18 de agosto de 2014

Do pároco

Papa Francisco solta uma pomba (15-5-2014)
    Não podemos ficar indiferentes pelo que se passa no mundo, como espectadores dum panorama de violência forte e de crueldade desumana, sobretudo quando se acendem focos de guerra impiedosa, como é o caso do que se tem passado na Terra Santa, na Síria e na Ucrânia, para citar apenas as zonas conflituosas a que a comunicação social dá maior relevo.
    O Papa Francisco tem sido arauto deste triste espectáculo de morte e de destruição e, na medida das suas possibilidades e prestígio, procurou congregar partes opostas, pediu orações pela paz e sempre, nas alocuções diversas com que comunica aos fiéis católicos e aos homens de boa vontade que o escutam as suas preocupações, se refere a esses focos bélicos com a pena de quem vê destruir-se casas e cidades, morrer pessoas inocentes, obrigar à fuga precipitada de multidões indefesas e de todos os flagelos tremendos que uma situação de guerra provoca.
    Não digamos que somos impotentes para evitar tais desvarios do género humano. Se acreditamos na força da oração, seremos constantes rezadores diante de Deus e de Sua Mãe Santíssima pela causa da paz, porque acreditamos que todos os homens  foram criados por Deus para viverem na boa convivência, no amor recíproco e na compreensão e respeito pelas diferenças culturais e religiosas entre povos e pessoas, desde que não sejam atentatórias  da dignidade da nossa natureza.
    A violência da guerra, se já de si é lamentável e causadora de tantas situações de miséria, de fome e de dor, esconde com frequência um sub-mundo de interesses inconfessáveis, onde fabricantes de armas as colocam nas mãos de poderes políticos usurpadores de direitos fundamentais, a troco de somas astronómicas, que são usadas para a morte e para a ruína económica e social, e não para o investimento de bens e meios essenciais para que uma sociedade possa viver com calma e serenidade, distribuindo a riqueza de um modo o mais justo possível.
    Com frequência, acirram-se ódios em sociedades com poucos recursos, ou com recursos abundantes mas sem capacidade civilizacional para os poder utilizar devidamente, a fim de que se iniciem conflitos que levam à venda de armamento.
   Todos estes baixios soturnos e repugnantes, que são consequência do pecado humano e da ambição desmedida de poder pelos negócios fáceis e super-rentáveis, devem levar-nos a fazer um sério exame de consciência sobre o nosso comportamento perante o panorama de guerra que sempre se está a acender no mundo.
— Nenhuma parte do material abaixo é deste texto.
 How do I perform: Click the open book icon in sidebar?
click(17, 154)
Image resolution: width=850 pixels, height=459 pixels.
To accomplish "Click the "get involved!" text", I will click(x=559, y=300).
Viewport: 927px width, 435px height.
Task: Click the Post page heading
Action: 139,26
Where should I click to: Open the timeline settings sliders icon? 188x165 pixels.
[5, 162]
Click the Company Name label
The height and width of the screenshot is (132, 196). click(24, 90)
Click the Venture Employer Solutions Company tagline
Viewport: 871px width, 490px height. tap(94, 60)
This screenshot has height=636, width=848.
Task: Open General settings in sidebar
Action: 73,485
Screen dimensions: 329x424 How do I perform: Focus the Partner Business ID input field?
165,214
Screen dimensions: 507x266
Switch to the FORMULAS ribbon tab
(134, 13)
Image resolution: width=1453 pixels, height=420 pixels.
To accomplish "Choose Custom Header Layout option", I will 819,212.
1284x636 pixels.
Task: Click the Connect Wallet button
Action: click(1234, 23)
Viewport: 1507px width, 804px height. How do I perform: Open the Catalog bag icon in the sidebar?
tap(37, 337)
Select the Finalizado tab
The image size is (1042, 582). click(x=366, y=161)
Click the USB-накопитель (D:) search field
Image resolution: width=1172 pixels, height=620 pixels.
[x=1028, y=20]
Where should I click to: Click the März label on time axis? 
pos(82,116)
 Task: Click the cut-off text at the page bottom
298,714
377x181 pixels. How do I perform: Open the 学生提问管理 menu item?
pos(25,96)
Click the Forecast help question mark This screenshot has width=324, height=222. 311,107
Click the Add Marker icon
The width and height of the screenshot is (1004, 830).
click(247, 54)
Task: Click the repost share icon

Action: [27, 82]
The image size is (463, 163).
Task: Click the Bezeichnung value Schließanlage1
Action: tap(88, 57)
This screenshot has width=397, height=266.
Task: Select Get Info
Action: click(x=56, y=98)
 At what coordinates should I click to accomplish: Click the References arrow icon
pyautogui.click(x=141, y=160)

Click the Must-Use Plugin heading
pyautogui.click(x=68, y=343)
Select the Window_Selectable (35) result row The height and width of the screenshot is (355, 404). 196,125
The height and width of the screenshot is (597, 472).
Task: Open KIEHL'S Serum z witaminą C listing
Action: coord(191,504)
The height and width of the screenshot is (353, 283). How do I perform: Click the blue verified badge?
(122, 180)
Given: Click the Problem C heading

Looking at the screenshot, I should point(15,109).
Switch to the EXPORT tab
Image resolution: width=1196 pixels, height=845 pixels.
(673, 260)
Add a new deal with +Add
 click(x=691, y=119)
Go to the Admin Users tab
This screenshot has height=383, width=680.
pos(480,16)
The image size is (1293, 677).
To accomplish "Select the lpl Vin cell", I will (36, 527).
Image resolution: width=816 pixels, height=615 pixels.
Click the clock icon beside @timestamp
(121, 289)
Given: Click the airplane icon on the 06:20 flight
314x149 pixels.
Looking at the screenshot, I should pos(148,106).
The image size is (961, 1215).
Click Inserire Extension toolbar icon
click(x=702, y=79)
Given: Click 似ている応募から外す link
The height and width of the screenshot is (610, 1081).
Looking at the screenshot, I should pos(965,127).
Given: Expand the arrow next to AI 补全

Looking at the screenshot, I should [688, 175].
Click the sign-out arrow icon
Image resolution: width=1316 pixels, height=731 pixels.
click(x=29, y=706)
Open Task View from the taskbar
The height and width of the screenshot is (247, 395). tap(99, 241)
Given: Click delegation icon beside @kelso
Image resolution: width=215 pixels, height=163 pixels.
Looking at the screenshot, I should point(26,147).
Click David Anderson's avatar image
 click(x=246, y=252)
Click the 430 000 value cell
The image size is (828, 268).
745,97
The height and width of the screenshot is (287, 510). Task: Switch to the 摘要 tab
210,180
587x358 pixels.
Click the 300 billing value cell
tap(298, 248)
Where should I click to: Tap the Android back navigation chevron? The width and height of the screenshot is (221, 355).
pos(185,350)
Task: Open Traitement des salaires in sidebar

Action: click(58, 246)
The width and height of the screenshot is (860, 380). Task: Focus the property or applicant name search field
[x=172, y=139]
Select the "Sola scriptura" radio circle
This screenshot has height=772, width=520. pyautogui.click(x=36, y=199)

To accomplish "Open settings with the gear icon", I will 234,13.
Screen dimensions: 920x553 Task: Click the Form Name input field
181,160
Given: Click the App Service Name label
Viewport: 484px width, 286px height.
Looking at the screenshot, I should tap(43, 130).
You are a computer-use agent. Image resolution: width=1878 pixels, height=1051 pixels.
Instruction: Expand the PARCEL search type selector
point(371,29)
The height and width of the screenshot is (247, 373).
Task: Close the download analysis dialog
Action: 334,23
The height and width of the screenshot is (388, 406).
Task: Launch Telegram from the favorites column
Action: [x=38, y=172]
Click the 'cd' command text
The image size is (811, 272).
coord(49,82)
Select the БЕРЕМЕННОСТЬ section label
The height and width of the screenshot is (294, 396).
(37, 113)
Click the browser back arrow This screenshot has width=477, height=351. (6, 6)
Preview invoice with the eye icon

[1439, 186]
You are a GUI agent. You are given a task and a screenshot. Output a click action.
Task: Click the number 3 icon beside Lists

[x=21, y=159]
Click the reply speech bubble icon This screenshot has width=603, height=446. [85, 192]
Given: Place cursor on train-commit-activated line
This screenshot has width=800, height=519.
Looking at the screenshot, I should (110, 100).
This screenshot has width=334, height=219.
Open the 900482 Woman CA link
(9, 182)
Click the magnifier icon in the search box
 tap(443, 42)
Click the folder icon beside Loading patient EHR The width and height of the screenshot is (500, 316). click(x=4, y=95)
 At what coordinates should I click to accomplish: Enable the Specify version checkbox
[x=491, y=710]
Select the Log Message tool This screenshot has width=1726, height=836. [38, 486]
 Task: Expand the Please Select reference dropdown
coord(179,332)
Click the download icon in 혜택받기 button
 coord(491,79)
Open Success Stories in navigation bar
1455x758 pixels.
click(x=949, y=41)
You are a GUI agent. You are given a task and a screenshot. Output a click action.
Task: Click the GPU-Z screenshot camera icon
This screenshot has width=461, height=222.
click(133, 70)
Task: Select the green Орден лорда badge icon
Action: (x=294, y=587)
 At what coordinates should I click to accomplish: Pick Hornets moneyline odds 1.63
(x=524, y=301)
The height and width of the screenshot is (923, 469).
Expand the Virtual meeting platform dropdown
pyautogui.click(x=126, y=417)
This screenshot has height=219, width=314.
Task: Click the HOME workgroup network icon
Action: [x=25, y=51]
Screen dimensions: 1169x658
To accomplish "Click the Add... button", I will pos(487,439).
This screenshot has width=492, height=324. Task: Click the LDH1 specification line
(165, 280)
E não digamos: o que posso eu fazer?
    Esta questão tem uma resposta cristã iniludível, que já acima referimos: rezar abundantemente pela paz e também por toda a gente que está a sofrer as consequências da guerra. Não o fazer para um cristão, seria uma atitude egoísta e cobarde, além de revelar falta de fé.
    A nossa oração assídua pela paz entre os homens não é uma fantasia inútil nem um conto de fadas infantil. É o que Deus nos pede e uma forma de manifestarmos a nossa solidariedade para com todos os que suportam com sofrimento os rigores e os horrores da guerra.
    Recordemos que Nossa Senhora, em Fátima, durante as aparições, convidou variadas vezes os três pastorinhos a rezar por esta causa tão importante em 1917 como nos nossos dias, já que se trata de uma necessidade permanente da humanidade.